To help celebrate, over the next few weeks we will be highlighting our favorite parts of the Appalachian Trail with our favorite AT authors. To kick it off, here’s Johnny Molloy, author of Best Hikes of the Appalachian Trail: South (among many others!).
Do you have a trail name? Do you like it? Did you name yourself, or did you acquire it along the way, after some mishap or personal quirk that others identified, and then it stuck on you like airplane glue? Why can’t people just go by their regular names while hiking the Appalachian Trail?
Why must they have trail names? Being a contrarian, I wouldn’t have a trail name just because everyone else was doing it. Thing is, even if you start your hike without a trail name you may end up with one.
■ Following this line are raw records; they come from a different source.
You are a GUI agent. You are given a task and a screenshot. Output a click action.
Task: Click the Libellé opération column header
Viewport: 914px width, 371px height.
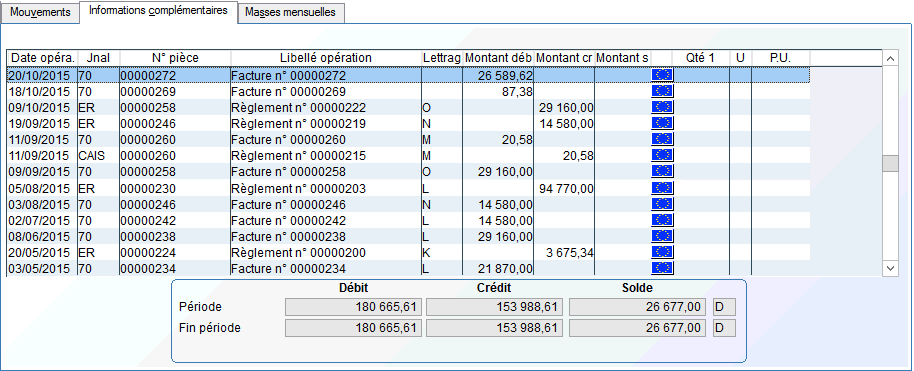click(x=326, y=58)
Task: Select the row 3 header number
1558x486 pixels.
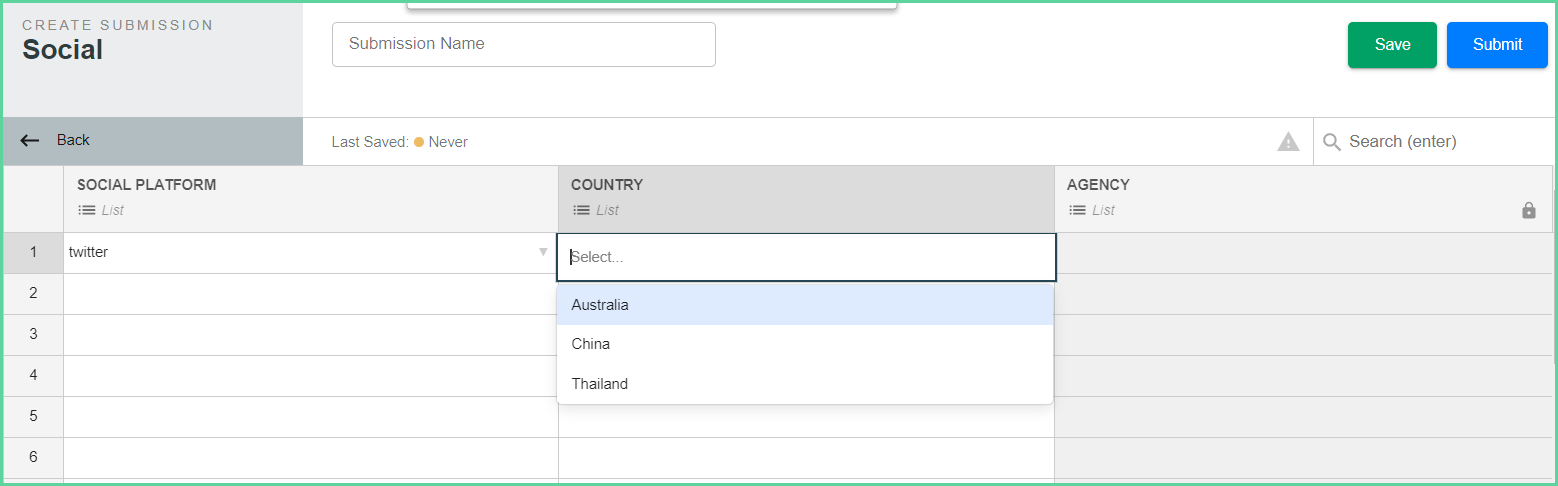Action: click(x=33, y=334)
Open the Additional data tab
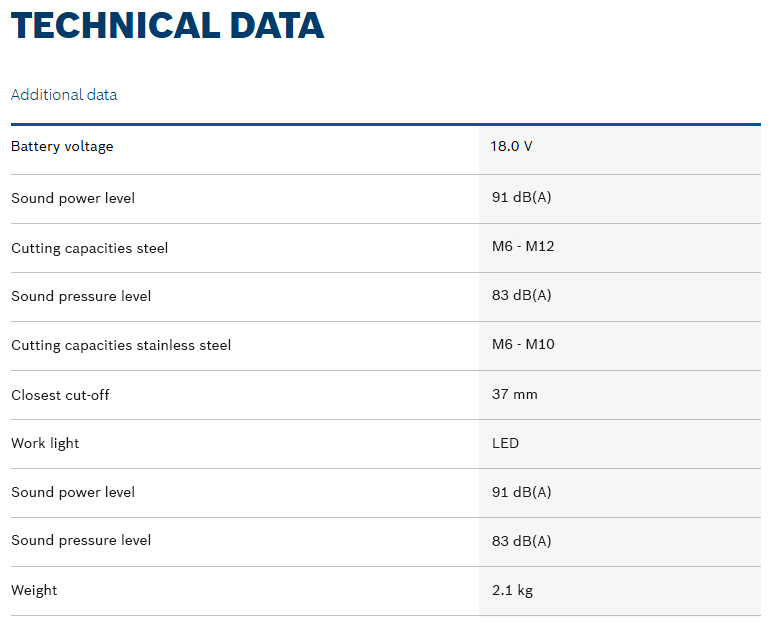The height and width of the screenshot is (635, 773). [64, 95]
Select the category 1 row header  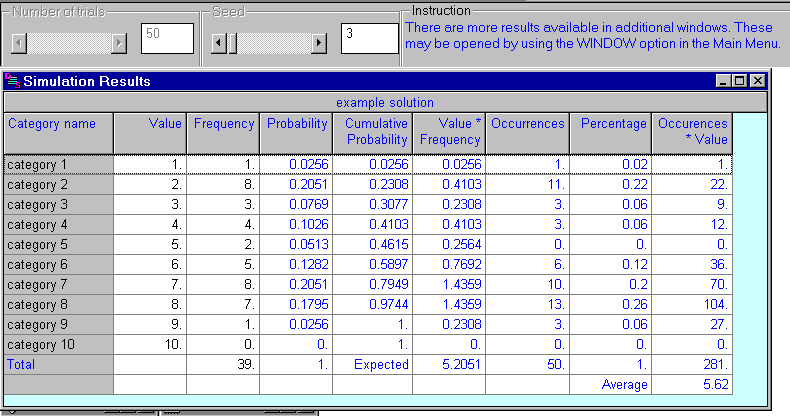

I remember a guy named Bill. His view on trail names mirrored mine. He didn’t have one, didn’t want one. He was thru-hiking the Appalachian Trail, not seeking a new identity. As he walked the white-blazed path, he simply introduced himself as “Bill.”
The most-often stated reply to him was, “What’s your trail name?”
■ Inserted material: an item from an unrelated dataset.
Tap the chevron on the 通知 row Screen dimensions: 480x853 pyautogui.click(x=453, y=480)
His standard answer, “I don’t have a trail name. My name is just Bill.”
His trail name became “Just Bill.”
Do you think trail names are cool? Here’s your case. Trail names are a tradition primarily associated with an American outdoor icon—the Appalachian Trail. The new name is part of the AT experience.
Trail names symbolize the transition from the old life to the new life, a tangible break from what was to what is. Trail names add anonymity among a new set of comrades thrown together by chance, each independently concluding this was the time to hike the AT.
Trail names become their identities among other hikers after they finish the AT, representing the freedom of trail life long after their return to the regular world.